# Sanremo Opera 2 Group For Sale



## coffee_omega

Sanremo Opera 2 Group

Fantastic bit of kit built by Sanremo, every coffee geeks dream to own one!

Only 12 months old, well looked after and serviced directly by Sanremo.

No need to put down the features and spec as i am sure you know it all.

Pirce to go £6.5k, Offers welcomed


----------



## Casa_Espresso

May I ask the reason of sale?


----------



## Drewster

coffee_omega said:


> Sanremo Opera 2 Group
> 
> Fantastic bit of kit built by Sanremo, every coffee geeks dream to own one!
> 
> Only 12 months old, well looked after and serviced directly by Sanremo.
> 
> No need to put down the features and spec as i am sure you know it all.
> 
> Pirce to go £6.5k, Offers welcomed
> 
> View attachment 21808
> View attachment 21809
> View attachment 21810


 @coffee_omega

Personally I have no idea what one of them looks like..... and your links don't work (for me)


----------



## coffee_omega

client wants Linea PB instead, with Opera there is so much variables and it does get a bit technical. Not all barista's can work on it.


----------



## coffee_omega

Not sure why the links are not working, Glenn can you help?

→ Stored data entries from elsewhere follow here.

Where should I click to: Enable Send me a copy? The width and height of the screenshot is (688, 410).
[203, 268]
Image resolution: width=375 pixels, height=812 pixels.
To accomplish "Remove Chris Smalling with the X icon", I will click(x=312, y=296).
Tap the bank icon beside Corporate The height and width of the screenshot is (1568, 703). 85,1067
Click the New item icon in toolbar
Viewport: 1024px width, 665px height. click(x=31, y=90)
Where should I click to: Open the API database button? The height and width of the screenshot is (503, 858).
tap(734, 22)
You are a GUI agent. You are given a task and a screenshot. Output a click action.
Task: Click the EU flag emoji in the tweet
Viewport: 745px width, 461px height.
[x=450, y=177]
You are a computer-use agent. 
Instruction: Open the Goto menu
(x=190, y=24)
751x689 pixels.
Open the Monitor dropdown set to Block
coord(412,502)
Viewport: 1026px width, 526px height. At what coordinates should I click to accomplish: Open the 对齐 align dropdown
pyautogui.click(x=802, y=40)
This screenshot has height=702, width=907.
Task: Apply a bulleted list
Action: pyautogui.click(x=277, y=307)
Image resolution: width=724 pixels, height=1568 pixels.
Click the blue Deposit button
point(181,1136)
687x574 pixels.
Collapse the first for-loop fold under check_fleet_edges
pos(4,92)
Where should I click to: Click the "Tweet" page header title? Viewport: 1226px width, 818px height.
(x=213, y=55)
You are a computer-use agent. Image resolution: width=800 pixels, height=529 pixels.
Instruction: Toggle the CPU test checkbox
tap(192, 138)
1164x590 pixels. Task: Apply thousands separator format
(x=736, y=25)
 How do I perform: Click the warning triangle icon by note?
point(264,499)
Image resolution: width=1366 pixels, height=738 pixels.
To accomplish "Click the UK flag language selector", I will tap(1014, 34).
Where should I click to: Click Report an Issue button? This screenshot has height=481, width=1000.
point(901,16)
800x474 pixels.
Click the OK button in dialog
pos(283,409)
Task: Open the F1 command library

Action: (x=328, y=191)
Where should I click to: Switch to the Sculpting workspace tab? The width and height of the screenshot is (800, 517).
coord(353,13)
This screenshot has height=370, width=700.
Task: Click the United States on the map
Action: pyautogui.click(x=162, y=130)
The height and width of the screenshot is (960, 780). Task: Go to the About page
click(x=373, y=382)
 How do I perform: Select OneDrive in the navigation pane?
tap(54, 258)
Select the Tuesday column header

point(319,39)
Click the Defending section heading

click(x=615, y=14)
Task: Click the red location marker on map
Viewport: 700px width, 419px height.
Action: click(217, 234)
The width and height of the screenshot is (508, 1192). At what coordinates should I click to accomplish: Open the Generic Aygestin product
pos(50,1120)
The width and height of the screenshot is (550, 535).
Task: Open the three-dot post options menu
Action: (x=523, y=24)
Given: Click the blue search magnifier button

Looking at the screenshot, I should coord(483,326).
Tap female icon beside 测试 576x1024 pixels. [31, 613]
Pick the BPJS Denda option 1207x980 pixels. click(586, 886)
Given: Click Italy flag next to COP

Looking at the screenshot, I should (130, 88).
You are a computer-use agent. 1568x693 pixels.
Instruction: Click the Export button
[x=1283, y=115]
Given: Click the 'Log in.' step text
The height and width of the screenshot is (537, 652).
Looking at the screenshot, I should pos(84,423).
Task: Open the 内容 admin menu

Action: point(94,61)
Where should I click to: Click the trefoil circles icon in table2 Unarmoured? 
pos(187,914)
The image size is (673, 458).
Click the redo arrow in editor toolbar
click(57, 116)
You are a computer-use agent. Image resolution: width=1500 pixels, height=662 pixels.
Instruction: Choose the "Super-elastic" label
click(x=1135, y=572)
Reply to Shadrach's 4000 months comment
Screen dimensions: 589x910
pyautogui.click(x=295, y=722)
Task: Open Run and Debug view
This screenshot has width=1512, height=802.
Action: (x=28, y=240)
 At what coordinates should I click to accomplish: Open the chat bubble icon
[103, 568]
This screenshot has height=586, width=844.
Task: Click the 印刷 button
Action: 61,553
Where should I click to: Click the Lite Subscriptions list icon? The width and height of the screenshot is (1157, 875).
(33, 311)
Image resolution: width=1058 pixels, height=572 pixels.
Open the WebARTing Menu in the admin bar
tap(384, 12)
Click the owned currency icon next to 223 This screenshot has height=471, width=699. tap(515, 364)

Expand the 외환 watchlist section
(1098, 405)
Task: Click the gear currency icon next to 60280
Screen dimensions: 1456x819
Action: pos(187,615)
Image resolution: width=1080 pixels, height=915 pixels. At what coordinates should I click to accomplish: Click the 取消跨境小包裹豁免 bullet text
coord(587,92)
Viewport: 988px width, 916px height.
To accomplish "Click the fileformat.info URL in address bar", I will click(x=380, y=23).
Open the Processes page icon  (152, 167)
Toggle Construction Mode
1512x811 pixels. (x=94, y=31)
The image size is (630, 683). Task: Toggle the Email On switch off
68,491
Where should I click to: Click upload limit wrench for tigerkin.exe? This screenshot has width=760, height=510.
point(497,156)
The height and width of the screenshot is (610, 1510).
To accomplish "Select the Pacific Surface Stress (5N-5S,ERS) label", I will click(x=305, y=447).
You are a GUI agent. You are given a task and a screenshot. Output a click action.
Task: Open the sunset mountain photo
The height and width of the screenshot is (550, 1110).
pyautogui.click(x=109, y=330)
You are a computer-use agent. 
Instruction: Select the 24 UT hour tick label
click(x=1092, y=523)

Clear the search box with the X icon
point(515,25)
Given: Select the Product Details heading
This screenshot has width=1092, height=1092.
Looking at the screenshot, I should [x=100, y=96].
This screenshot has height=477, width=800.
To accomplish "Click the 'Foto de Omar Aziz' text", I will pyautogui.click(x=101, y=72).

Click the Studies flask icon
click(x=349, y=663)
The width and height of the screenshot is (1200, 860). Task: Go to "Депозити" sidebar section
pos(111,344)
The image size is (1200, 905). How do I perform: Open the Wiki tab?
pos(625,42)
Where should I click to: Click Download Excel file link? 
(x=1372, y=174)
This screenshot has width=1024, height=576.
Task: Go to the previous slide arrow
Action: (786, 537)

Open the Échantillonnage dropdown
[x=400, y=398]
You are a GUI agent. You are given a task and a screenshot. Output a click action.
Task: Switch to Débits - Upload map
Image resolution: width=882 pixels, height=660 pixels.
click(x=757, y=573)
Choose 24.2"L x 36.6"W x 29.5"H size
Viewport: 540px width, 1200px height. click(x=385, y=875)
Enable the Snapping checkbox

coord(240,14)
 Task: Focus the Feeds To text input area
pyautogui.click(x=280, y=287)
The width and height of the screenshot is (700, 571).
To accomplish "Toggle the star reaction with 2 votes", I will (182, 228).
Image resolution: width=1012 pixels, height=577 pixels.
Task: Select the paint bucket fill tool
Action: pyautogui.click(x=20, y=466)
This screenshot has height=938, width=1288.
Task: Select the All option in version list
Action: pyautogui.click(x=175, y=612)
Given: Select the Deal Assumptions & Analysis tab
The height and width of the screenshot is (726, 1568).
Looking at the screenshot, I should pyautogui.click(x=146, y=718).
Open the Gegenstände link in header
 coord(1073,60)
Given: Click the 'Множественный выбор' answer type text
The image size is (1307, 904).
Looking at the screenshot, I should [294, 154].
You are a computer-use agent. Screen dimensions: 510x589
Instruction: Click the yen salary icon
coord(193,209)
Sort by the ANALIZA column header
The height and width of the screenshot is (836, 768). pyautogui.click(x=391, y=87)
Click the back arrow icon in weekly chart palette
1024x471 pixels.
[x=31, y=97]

can you DM us and we will try and email you the images


----------



## coffeebean

Hi Abdul, just tried to PM you but your mailbox is full! Have emailed! Cheers, Andy


----------



## coffee_omega

Hi Andy, please email Abdul directly plz inbox cleared.


----------



## Glenn

No links showing

3 images showing

Happy to help if you send me links to check?


----------



## coffee_omega

Should be 3 knaves showing


----------



## coffee_omega

Images


----------



## Glenn

Yes - they are showing perfectly


----------



## Drewster

Glenn said:


> Yes - they are showing perfectly





VBulletin error - when I click on image said:


> *Drewster*, you do not have permission to access this page. This could be due to one of several reasons:
> 
> 
> Your user account may not have sufficient privileges to access this page. Are you trying to edit someone else's post, access administrative features or some other privileged system?
> 
> If you are trying to post, the administrator may have disabled your account, or it may be awaiting activation


You might not have the same access issues @Glenn 

I cleared cache and re-logged in


----------



## Glenn

So it's working now?

Tested from 3 logins with different rights over multiple networks (4G + wifi)


----------



## Missy

Just to chip in that I can see them, android Tapatalk.


----------



## Xpenno

Not working for me from android tapatalk or web browser. Tapatalk just doesn't work and web forwards me to a page saying I'm not logged in or do not have permission.


----------



## johnealey

same here via firefox on a laptop "you do not have sufficient privileges....", sorry

John


----------